Posts Tagged 'relationships'

Love In The Time Of Global Warming

“Love In The Time Of Cholera” by Gabriel Garcia Marquez is about a fifty-year love triangle. Love in the time of global warming is, for me, my own love triangle. The three players are the world, global warming and myself.

Perito Moreno Glacier calving, Patagonia.
Photo by Hanmi Meyer
Perito Moreno Glacier calving, Patagonia, photo by Hanmi Meyer

When I am even halfway happy I experience the world as my lover. I cherish it, I notice a hundred endearing things about it, I want to nurture it and help it flourish. Global warming threatens the world with pain, suffering, the destruction of species and millions of people. I feel about global warming the way I’d feel about a person trying to maim and mutilate my in-person lover. I want to do whatever is within my power to prevent my beloved’s pain and suffering.

I see what’s within my power as being both big-picture things like political and policy work (macro) and hands-on-in-my-own- household things (micro). The CRAG (Carbon Reduction Action Group) I’m starting (with Ewan O’Leary, Colleen Kaleda and their spouses) is largely the hands-on type. But I think it can spread and become a big-picture thing, also.

Our culture construes love as primarily a romantic one-to-one thing, but I find that an impoverished notion of love. I say that even as I am happily married. A narrow, couple-only focus can suck two people dry, in my experience, while a shared mission in the world can bring a couple into community with others. I actually met and fell in love with my husband Thor Hinckley in the context of fighting global warming. He was leading a workshop on renewable energy that I attended. Our relationship is the best one I’ve had (and I’ve had several).

Love feels like joy to us, like haven and happiness, and global warming way different from love, like doom, danger, a dark future.

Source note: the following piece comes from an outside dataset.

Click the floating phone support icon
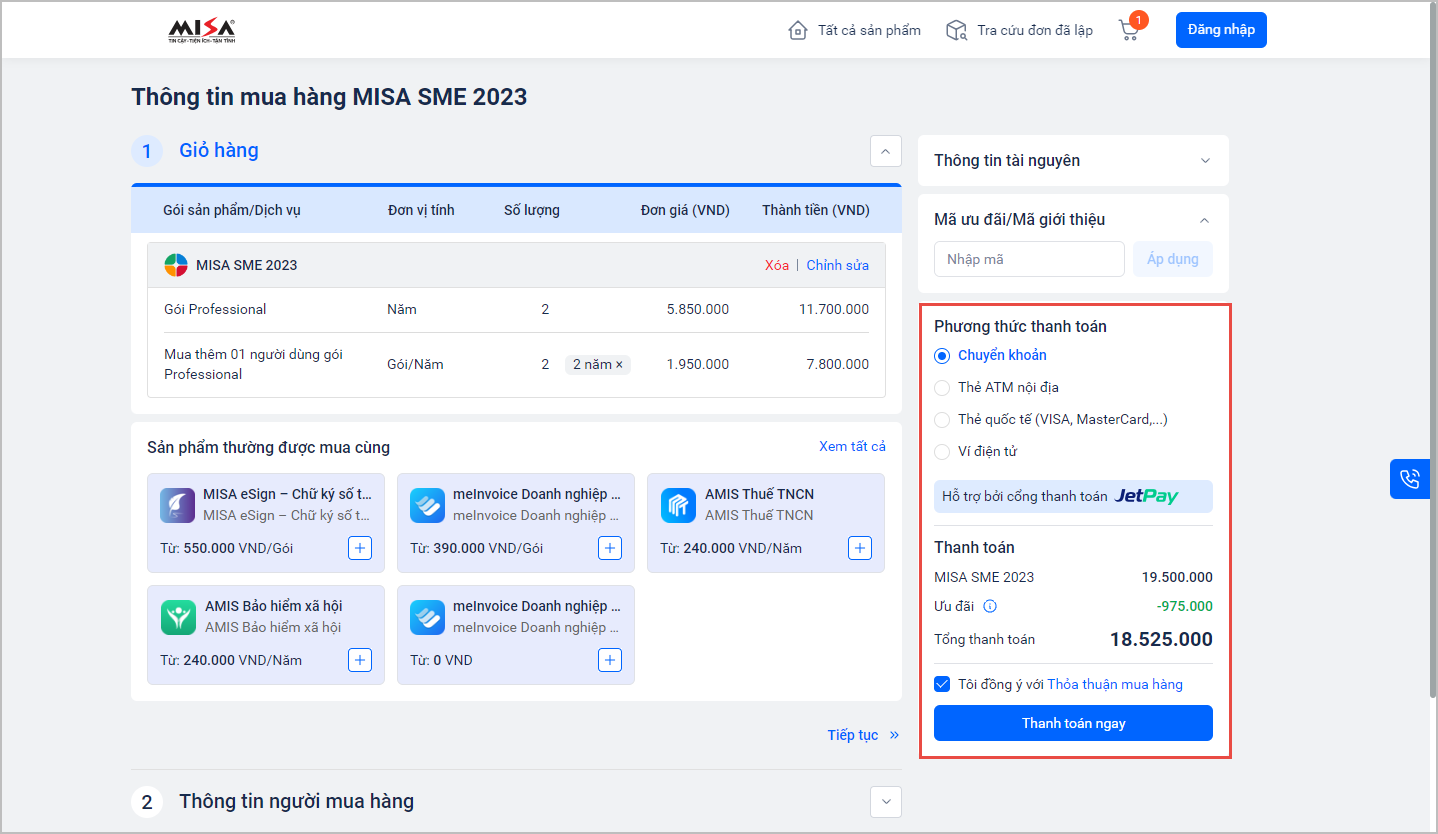This screenshot has width=1438, height=834. click(1410, 479)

But love and global warming are wrapped tightly around each other in my heart. My love for the world means I cannot passively tolerate a business-as-usual life as global warming menaces it. Here I am, in an ongoing love triangle, but a healthy, vital one: love in the time of global warming.

The Peak Of Happiness

I recently asked a good friend how happy he was on a scale of 0 to 10. He only had to think for a few seconds. “A five,” he said. “You?”

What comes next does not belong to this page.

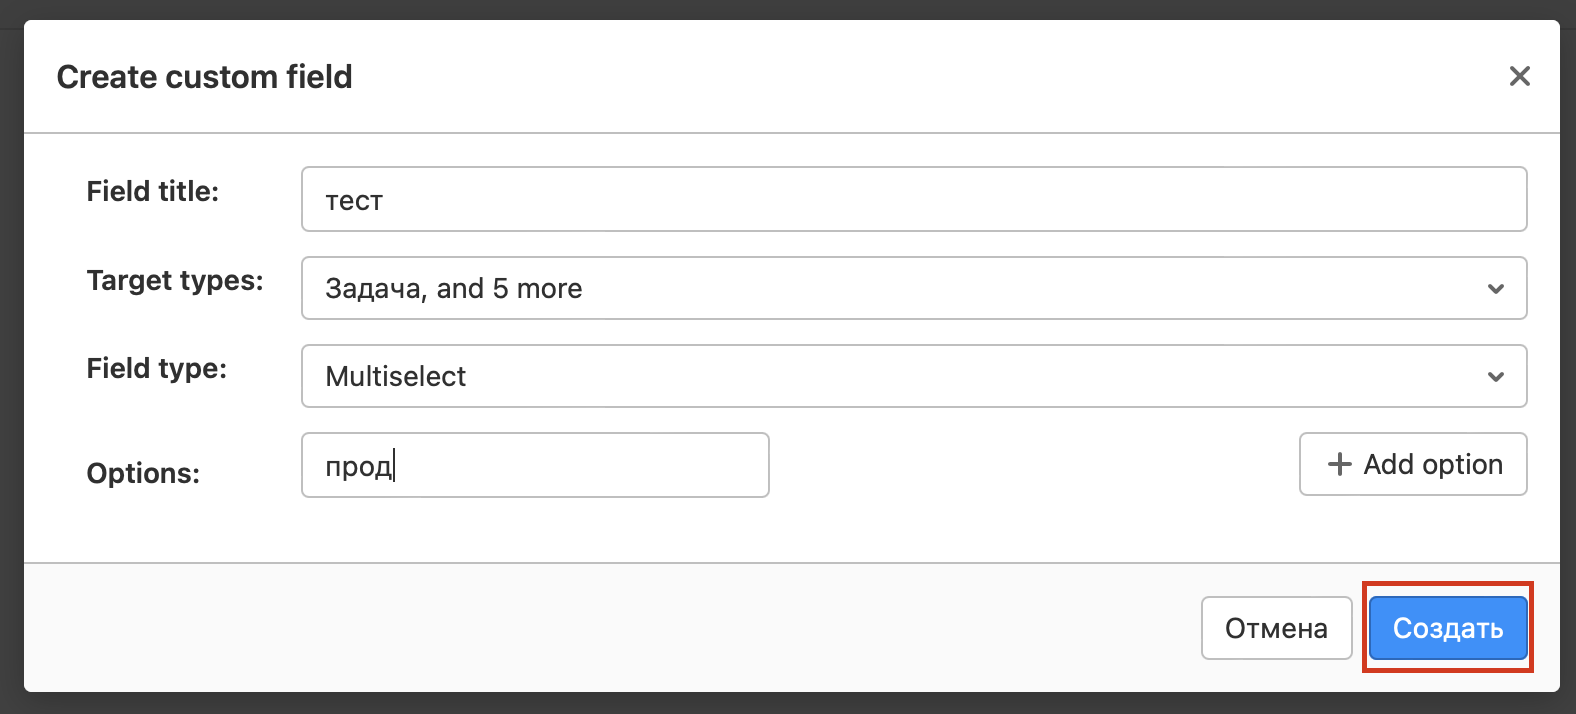Image resolution: width=1576 pixels, height=714 pixels.
Task: Click the Field type chevron arrow
Action: tap(1495, 377)
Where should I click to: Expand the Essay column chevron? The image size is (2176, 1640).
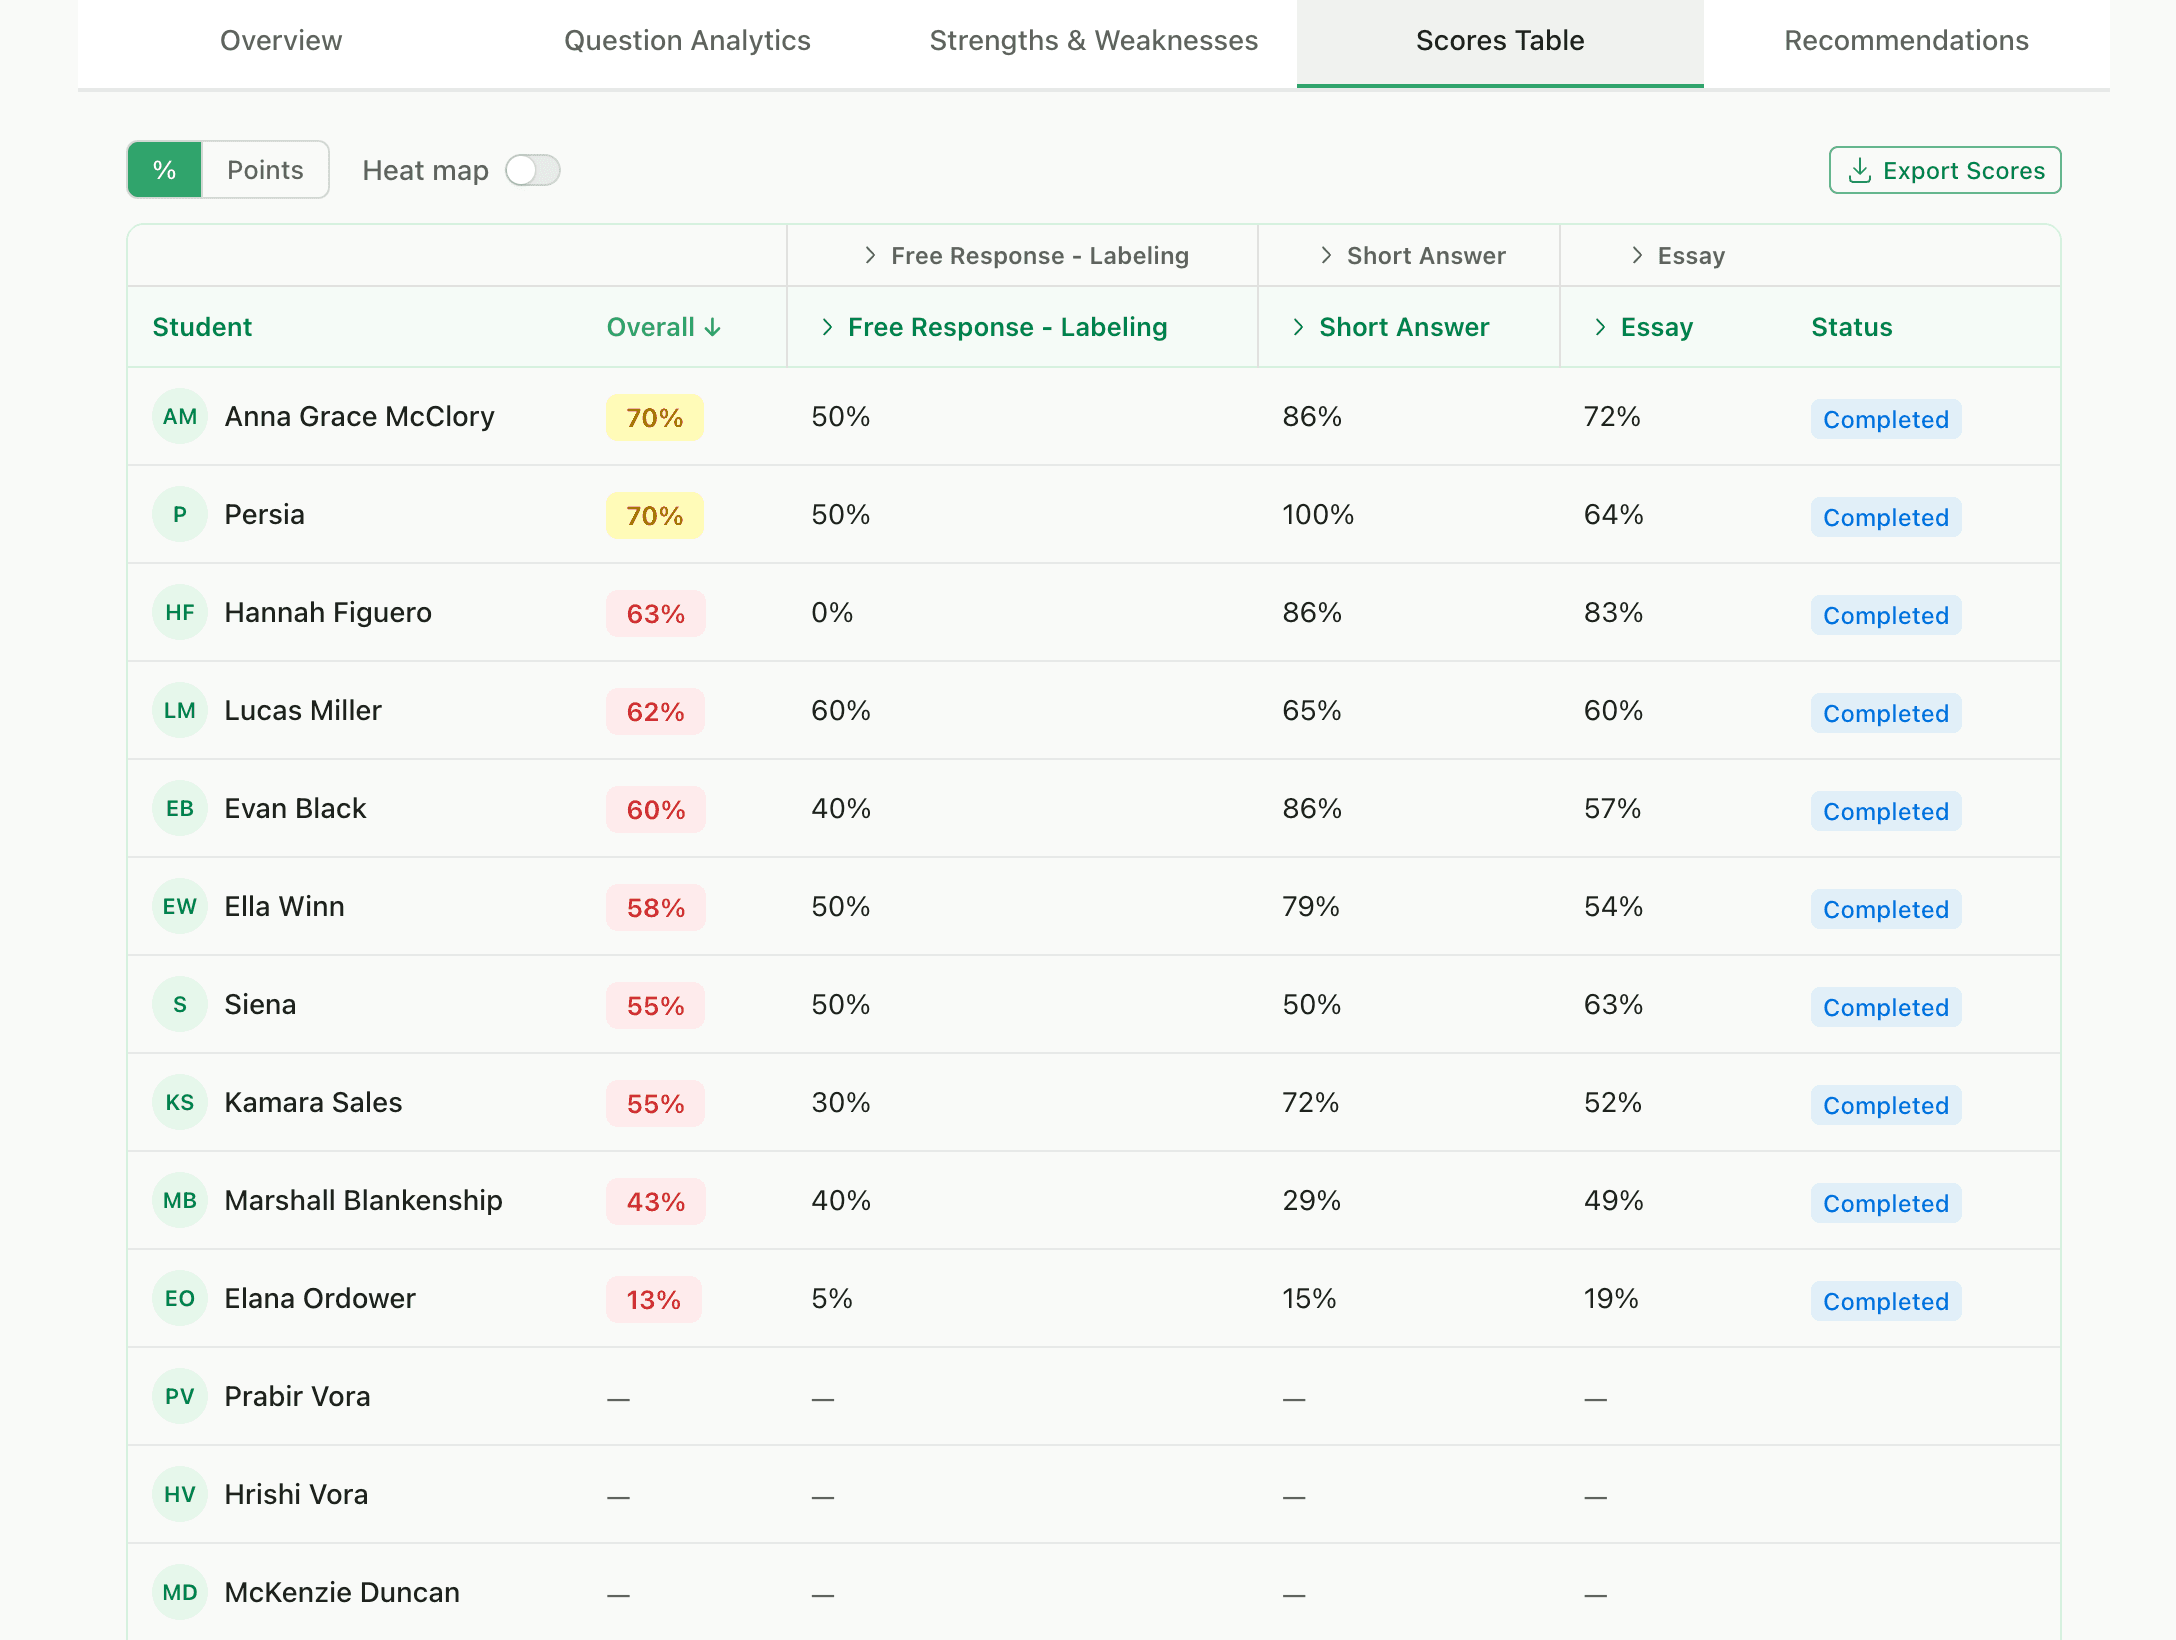coord(1601,327)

“I’m at 9 or 10,” I replied. Interestingly, he makes about twice as much money as I do, and even likes his job (as do I). The social sciences have studied happiness quite thoroughly, so what have they learned about what makes us happy? Plenty, but the single viewing- lens I’ll choose for today is the year in which people in the U.S. reported their highest level of happiness, which was 1957.
In 1957 people did less T.V.-watching, more reading and more bridge-playing with friends and neighbors than now. They ate more meals together at home and did less dining out. They voted more. They walked and used public transit more, owned fewer cars per household, and did less driving. They bought fewer clothes. In fact, Americans were less affluent and did much less purchasing of most items in general during the time in history in which they reported the most happiness.

Would I want to be living in 1957? Absolutely not. Back then our culture was stiflingly homogeneous and repressive of women and minorites. I don’t believe in idolizing ‘good old days’ that really never were, but instead, in learning all we can from our history. In its favor (if you care about social justice in addition to happiness) 1957 America had a strikingly smaller gap between rich and poor than it does now. Of course in all times and places, if your survival needs are not met, you have no chance of happiness. Incomes were much more moderate than now during the peak of happiness in the U.S.

All the above makes it unsurprising that I report twice as much happiness as my friend who earns twice what I earn. (Note: he is single and I would like to set him up with a cool single woman. Any ideas?)